▶ [Doel]:
Selecteer in de vermeldingen hieronder alle regels waarin het woord "Task" staat, en neem ze over.

Datasetrijen:
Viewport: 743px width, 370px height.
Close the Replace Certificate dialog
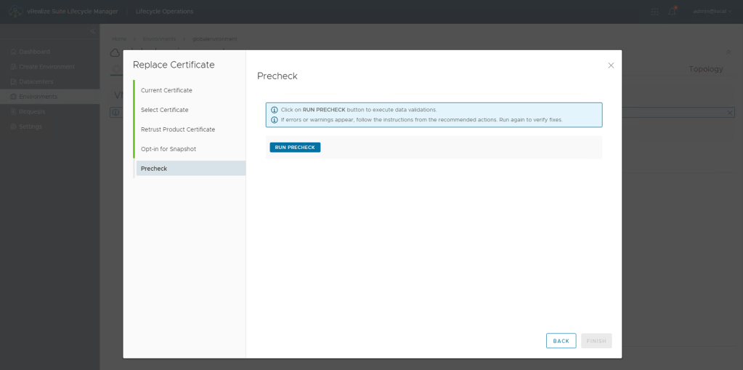click(611, 65)
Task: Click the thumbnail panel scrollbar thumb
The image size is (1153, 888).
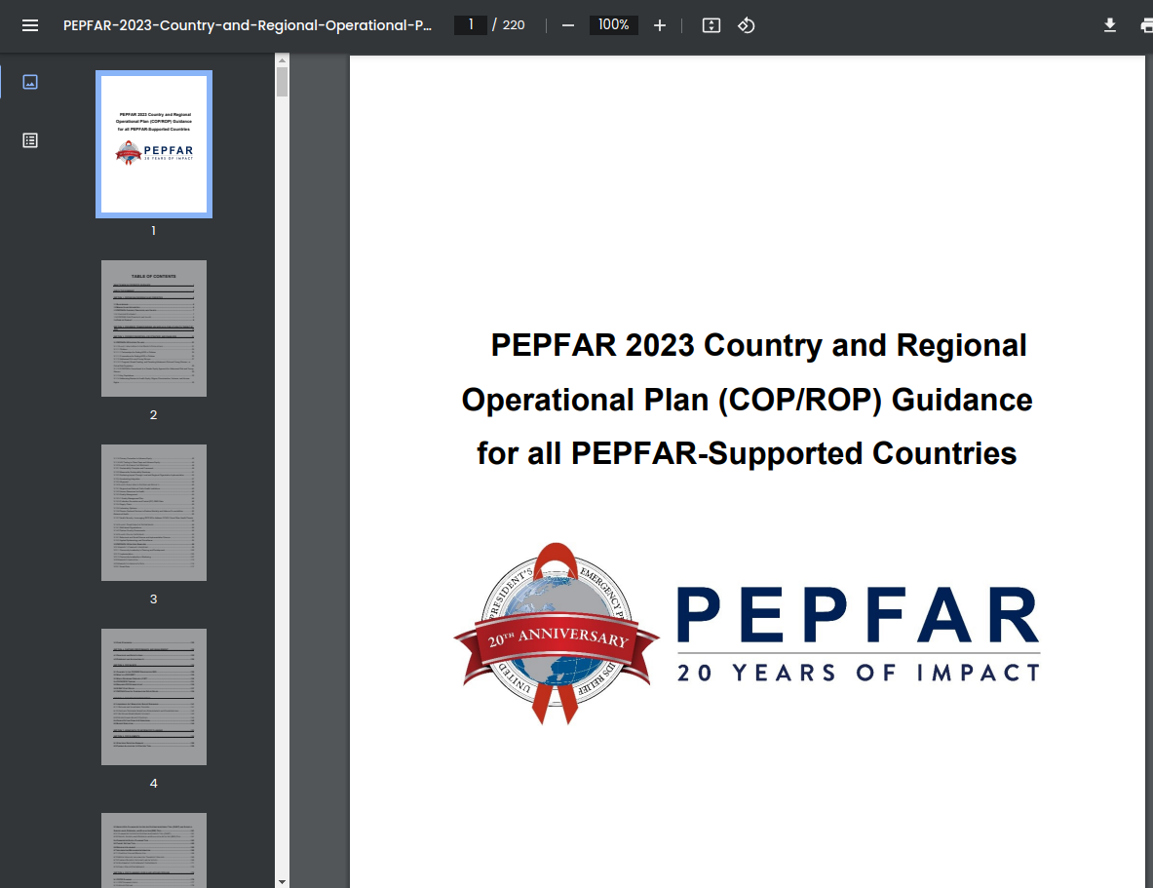Action: click(x=282, y=82)
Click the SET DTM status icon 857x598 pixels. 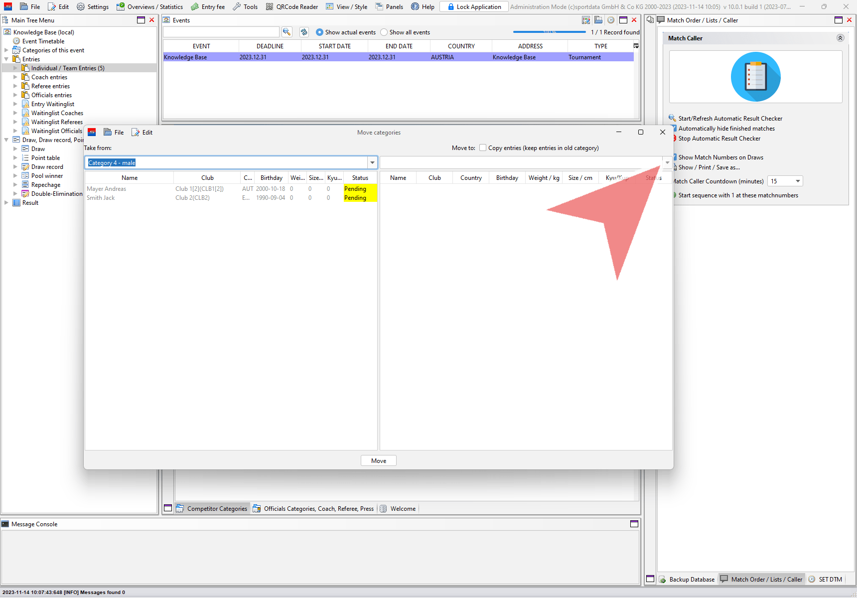[x=812, y=579]
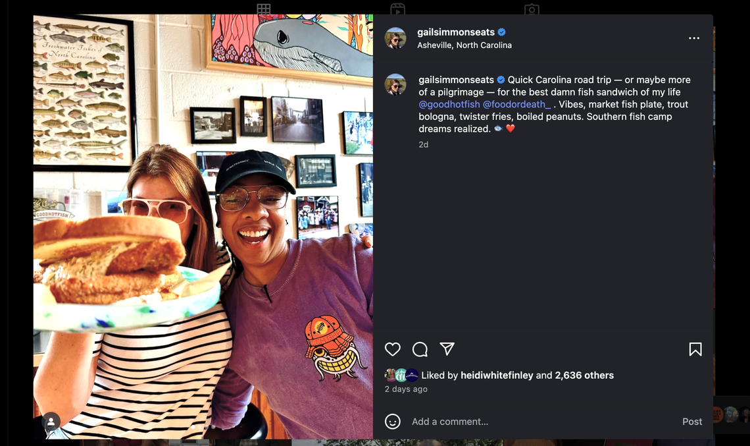Screen dimensions: 750x446
Task: Share the post via the paper plane icon
Action: coord(447,349)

▶ [Resultaat]:
Task: Click the thumbnail panel scrollbar thumb
Task: Share the post via the paper plane icon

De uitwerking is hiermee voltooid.